- Education: McMaster University (BA, MSc) University of Bristol (PhD)
- Scientific career
- Fields: Hydrogeology, karst science, environmental science
- Workplaces: Northwestern University

= Patricia Beddows =

Canadian hydrogeologist and educator

Patricia A. Beddows is a Canadian hydrogeologist, cave diver, and educator known for her research on karst hydrogeology, underwater cave systems, and environmental monitoring. She is Director of Undergraduate Studies for the Department of Earth, Environmental, and Planetary Sciences at Northwestern University.

== Early life and education ==
Beddows completed a Bachelor of Arts and a Master of Science in Geography and Geology at McMaster University. She earned a PhD in geographical sciences from the University of Bristol in 2004.

== Career and research ==
Beddows is a member of the faculty of Northwestern University, where she is Director of Undergraduate Studies and Chair of the Environmental Sciences Steering Committee in the Department of Earth, Environmental, and Planetary Sciences.

Her research focuses on karst environments and cave systems, including hydrogeology, geochemistry, and geomorphology. She studies paleoenvironmental records of sea-level and climate change preserved in cave deposits such as speleothems and sediments.

Her work also addresses water resource management, contaminant transport, geoarchaeology, and ecosystem processes in subterranean environments. She has conducted extensive fieldwork in underwater cave systems, particularly in the Yucatán Peninsula, having credited authorship in different research papers about the region.

=== Cave Pearl Project ===
Beddows is a co-founder of the Cave Pearl Project, an initiative that develops low-cost, open-source environmental monitoring tools for aquatic and cave environments.

The project aims to increase accessibility to scientific instrumentation and support citizen science in environmental monitoring.

=== Diving and exploration ===
Beddows is an active cave diver whose research includes exploration of submerged cave systems. Her work has contributed to studies of hydrology, geology, and archaeology, including research on early human remains discovered in underwater caves in Mexico.

== Honors and recognition ==
Beddows was inducted into the Women Divers Hall of Fame in 2021 in recognition of her contributions to underwater exploration, science, and education.

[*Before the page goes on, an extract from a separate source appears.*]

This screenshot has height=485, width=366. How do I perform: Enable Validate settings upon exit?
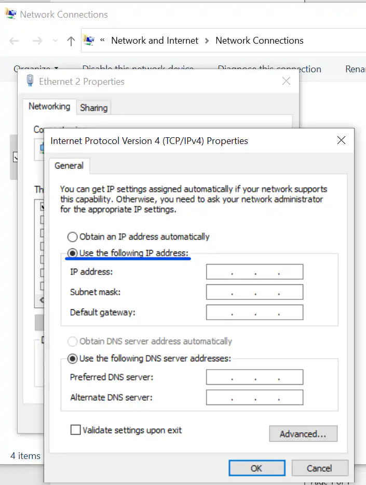pos(76,430)
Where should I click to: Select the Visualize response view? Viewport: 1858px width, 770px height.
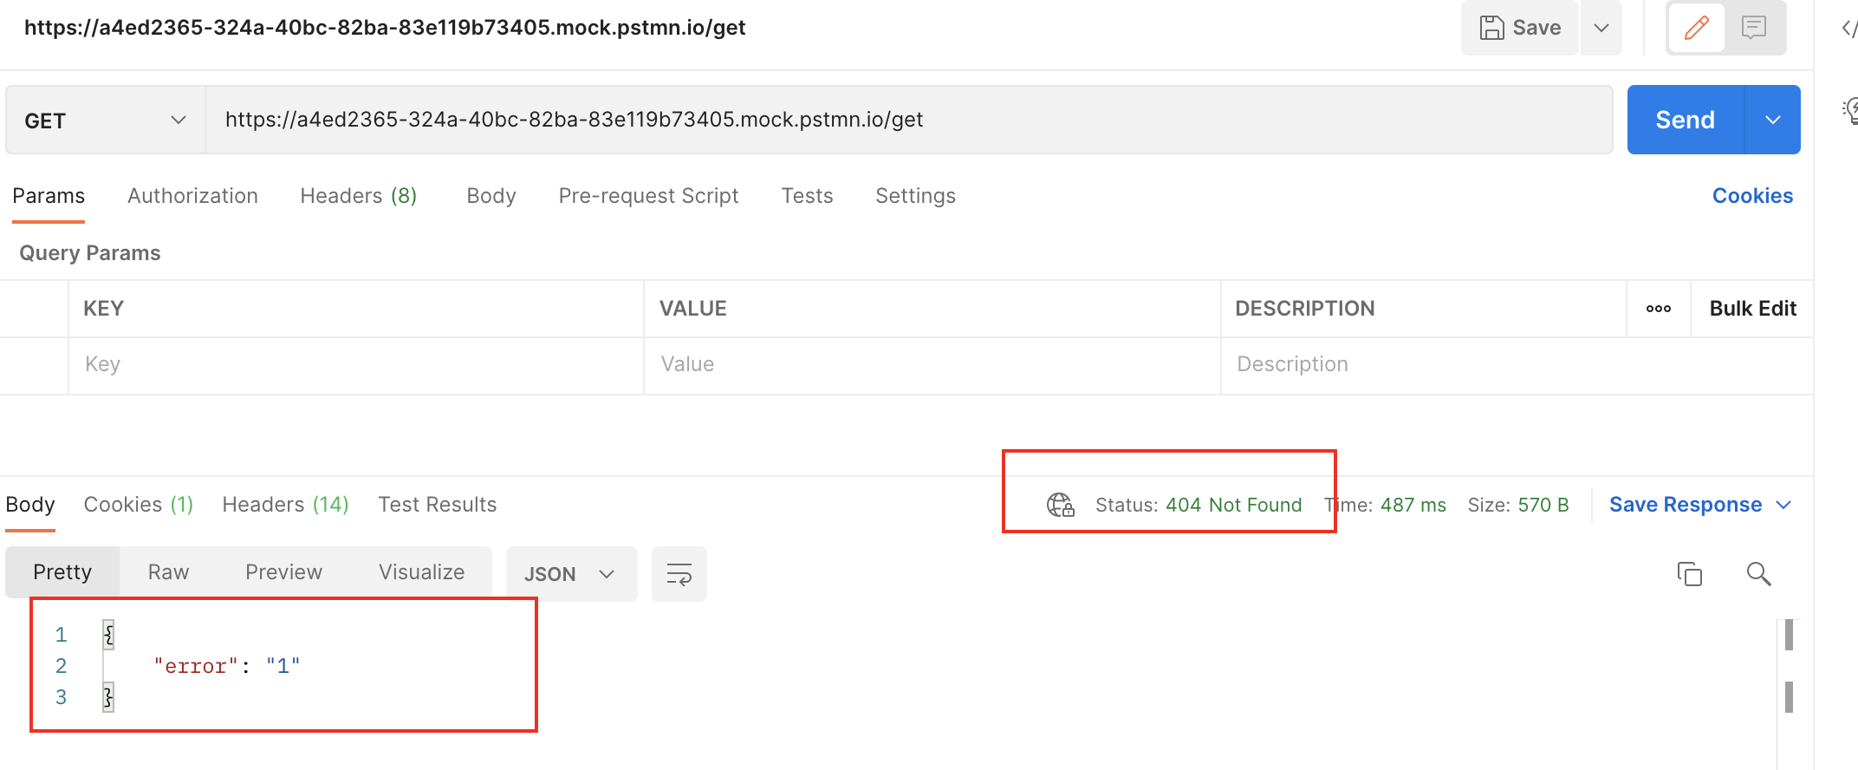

== Teaching and outreach ==
At Northwestern University, Beddows teaches courses in climate science, hydrology, environmental science, and field methods. She is known for incorporating field-based learning into her teaching. She received a community building award from Northwestern's Weinberg College of Arts and sciences. She participated extensively in National Geographic's Strange Days on Planet Earth episode Dirty Secrets - Buried Trouble, which highlighted her technique of using "nontoxic dye along with other techniques to track the course of water underground" when "trying to find out how and what pollutants and bacteria are infiltrating" water supplies.